1. Zentrale Ressource Bildung und Qualifizierung verstärken

Einfache industrielle Tätigkeiten haben abgenommen, stattdessen hat im Durchschnitt die Komplexität psychischer Anforderungen am Arbeitsplatz zugenommen. Dies wäre positiv zu bewerten, wäre nicht gleichzeitig der Zeit- und Leistungsdruck gestiegen und der Handlungsspielraum gesunken. Gesamtgesellschaftlich werden aufgrund des soziodemografischen Wandels für die nächsten Jahrzehnte eine Entspannung des Arbeitsmarktes und ein Rückgang der Unterbeschäftigung prognostiziert. Dies gilt allerdings nur, wenn der künftige Arbeitskräftebedarf nicht nur quantitativ, sondern auch qualifikatorisch gedeckt werden kann. Ansonsten droht Massenarbeitslosigkeit bei gleichzeitigem Fachkräftemangel. Insofern kann Bildung als die wichtigste primäre gesundheitsbezogene Prävention verstanden werden.

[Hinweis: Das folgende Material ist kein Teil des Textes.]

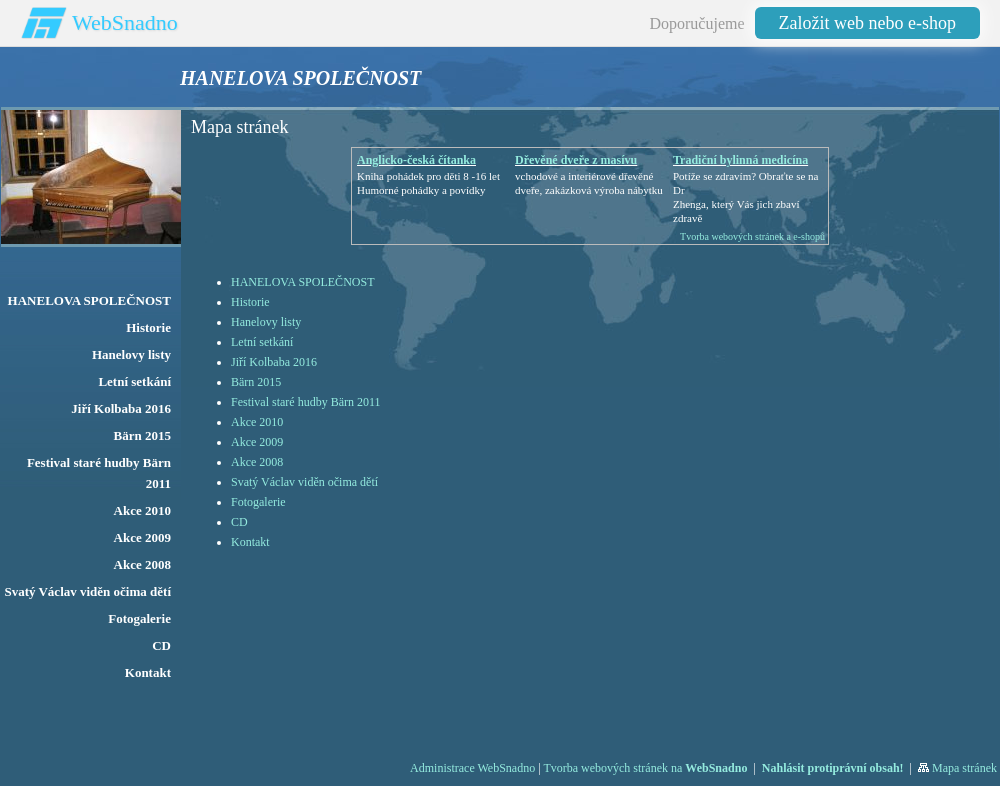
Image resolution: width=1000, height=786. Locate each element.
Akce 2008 (257, 462)
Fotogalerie (258, 502)
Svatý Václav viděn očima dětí (304, 482)
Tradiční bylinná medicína (740, 160)
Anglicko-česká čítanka (416, 160)
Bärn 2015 (256, 382)
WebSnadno (125, 22)
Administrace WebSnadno (472, 768)
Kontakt (250, 542)
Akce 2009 (257, 442)
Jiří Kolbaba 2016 (274, 362)
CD (239, 522)
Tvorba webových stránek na (645, 768)
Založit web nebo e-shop (867, 23)
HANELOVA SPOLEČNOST (302, 282)
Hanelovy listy (266, 322)
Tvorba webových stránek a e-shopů (752, 236)
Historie (250, 302)
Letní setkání (262, 342)
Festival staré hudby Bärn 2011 (306, 402)
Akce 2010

2. Gesundheitsförderliche Arbeits- und Organisationsgestaltung zum maßgeblichen Bestandteil der Unternehmenskultur entwickeln

Ähnlich wie das individuelle Gesundheitsverhalten scheint organisationales (Veränderungs-)Handeln oft erst durch einen bestehenden Leidensdruck ausgelöst zu werden. Viele der gesundheitsbezogenen Maßnahmen haben einen vorwiegend korrektiven Charakter. Meistens sind es hohe Fehlzeiten, die Organisationen dazu veranlassen, über Maßnahmen nachzudenken, wobei oft psychische Faktoren keine Berücksichtigung finden. Zu den am weitesten verbreiteten Instrumenten in Deutschland gehören daher Arbeitsunfähigkeitsanalysen und Gesundheitsberichte der Krankenkassen, Gefährdungsanalysen sowie Rückkehrgespräche mit Mitarbeitern. Anzustreben sind aber vor allem prospektive Arbeitsgestaltungsmaßnahmen, also die Berücksichtigung von Arbeits- und Gesundheitsschutzaspekten bereits bei der Planung von Arbeitssystemen.